* [WORK INSTRUCTION]
What follows is a set of records; repeat all of them exactly.

- - -

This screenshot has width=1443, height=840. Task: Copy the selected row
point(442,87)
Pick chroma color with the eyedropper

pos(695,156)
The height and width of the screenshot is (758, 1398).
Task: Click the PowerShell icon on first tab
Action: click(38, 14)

- - -

* [RESPONSE FOR THIS EXERCISE]
This screenshot has width=1443, height=840. Task: Copy the selected row
point(442,87)
Pick chroma color with the eyedropper

pos(695,156)
The height and width of the screenshot is (758, 1398).
Task: Click the PowerShell icon on first tab
Action: click(38, 14)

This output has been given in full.